RECORDS FOR THE EXERCISE section start

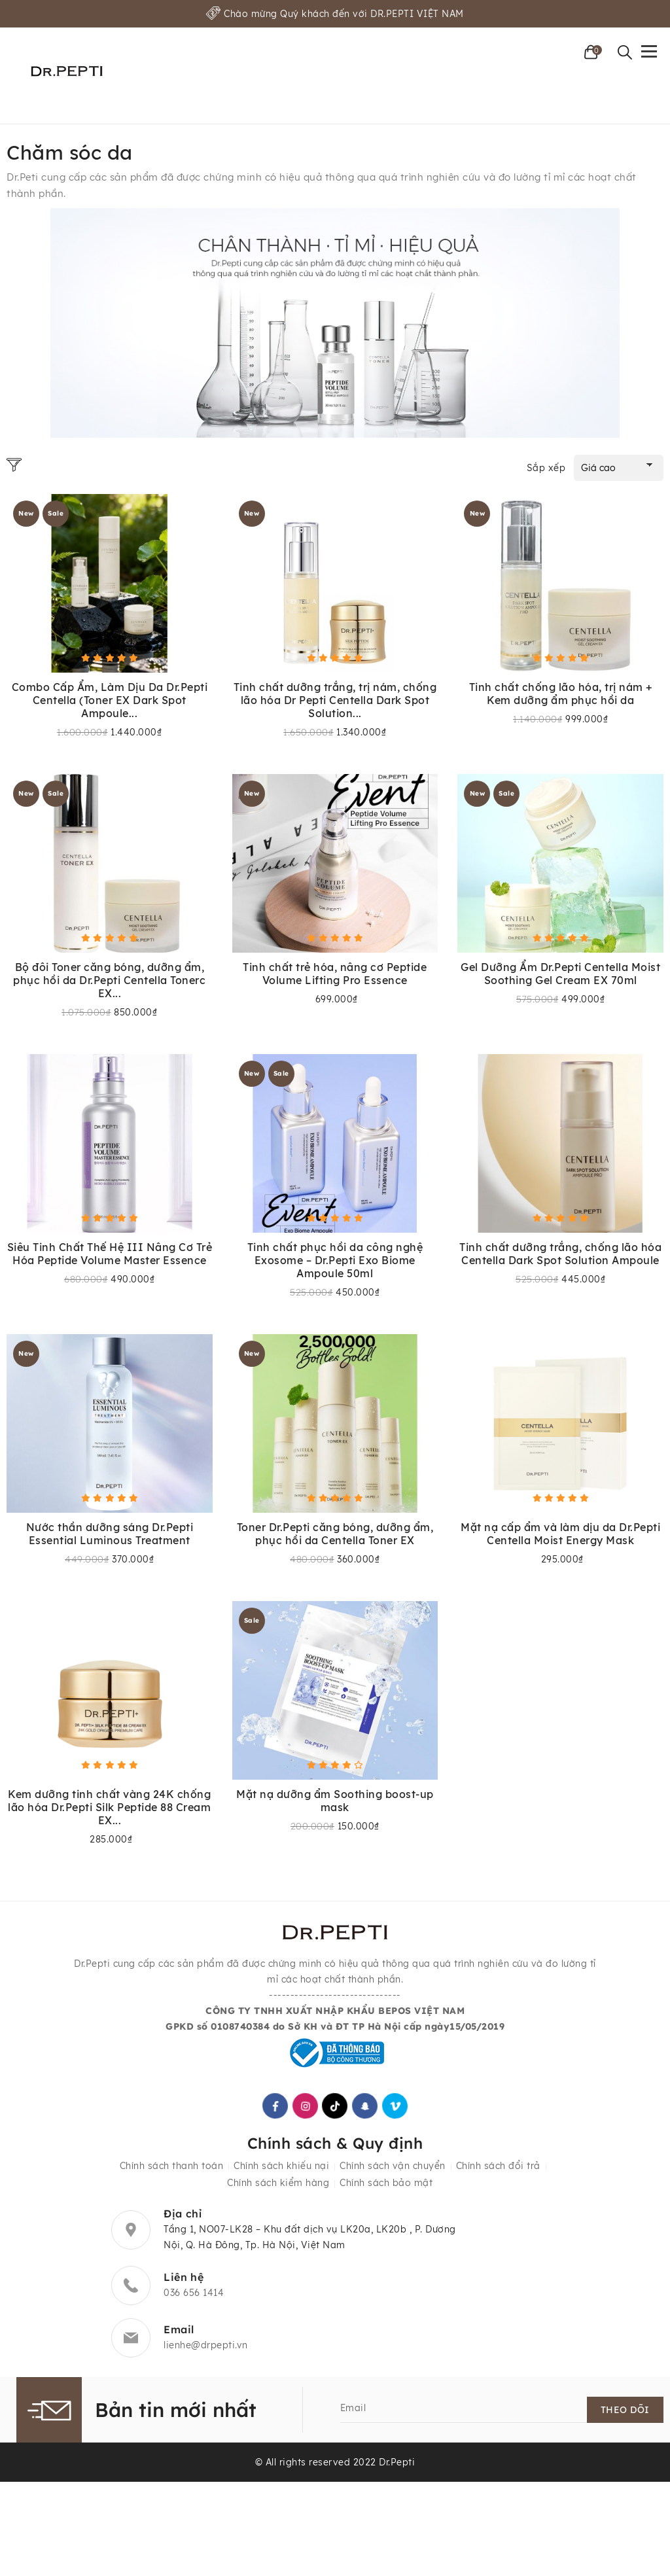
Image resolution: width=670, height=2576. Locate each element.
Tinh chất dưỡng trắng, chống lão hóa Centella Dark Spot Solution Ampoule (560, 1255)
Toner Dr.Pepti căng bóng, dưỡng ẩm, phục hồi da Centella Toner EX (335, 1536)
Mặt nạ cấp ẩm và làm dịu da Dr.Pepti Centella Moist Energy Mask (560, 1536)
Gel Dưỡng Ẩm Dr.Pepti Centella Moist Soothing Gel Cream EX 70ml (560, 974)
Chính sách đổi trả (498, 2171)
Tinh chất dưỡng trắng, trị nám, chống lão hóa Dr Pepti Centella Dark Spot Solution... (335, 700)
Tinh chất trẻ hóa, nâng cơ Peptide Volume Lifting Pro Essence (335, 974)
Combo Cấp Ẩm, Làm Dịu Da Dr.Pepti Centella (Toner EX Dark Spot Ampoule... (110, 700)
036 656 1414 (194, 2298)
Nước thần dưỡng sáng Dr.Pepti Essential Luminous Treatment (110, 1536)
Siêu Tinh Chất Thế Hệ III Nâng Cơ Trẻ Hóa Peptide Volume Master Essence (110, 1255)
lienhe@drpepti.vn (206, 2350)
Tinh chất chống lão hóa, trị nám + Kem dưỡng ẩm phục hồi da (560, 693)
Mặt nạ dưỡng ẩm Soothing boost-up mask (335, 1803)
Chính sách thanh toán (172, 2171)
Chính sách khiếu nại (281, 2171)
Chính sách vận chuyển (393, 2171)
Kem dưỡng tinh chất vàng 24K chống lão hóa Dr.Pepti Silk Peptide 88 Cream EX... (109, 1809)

RECORDS FOR THE EXERCISE section end

▶ _EXERCISE DETAILS_: Give back exactly the lines from the one that contains "Combo Cấp Ẩm, Làm" to the end of the data above, both of those lines included.

▶ _ANSWER TO THE EXERCISE_:
Combo Cấp Ẩm, Làm Dịu Da Dr.Pepti Centella (Toner EX Dark Spot Ampoule... (110, 700)
036 656 1414 (194, 2298)
Nước thần dưỡng sáng Dr.Pepti Essential Luminous Treatment (110, 1536)
Siêu Tinh Chất Thế Hệ III Nâng Cơ Trẻ Hóa Peptide Volume Master Essence (110, 1255)
lienhe@drpepti.vn (206, 2350)
Tinh chất chống lão hóa, trị nám + Kem dưỡng ẩm phục hồi da (560, 693)
Mặt nạ dưỡng ẩm Soothing boost-up mask (335, 1803)
Chính sách thanh toán (172, 2171)
Chính sách khiếu nại (281, 2171)
Chính sách vận chuyển (393, 2171)
Kem dưỡng tinh chất vàng 24K chống lão hóa Dr.Pepti Silk Peptide 88 Cream EX... (109, 1809)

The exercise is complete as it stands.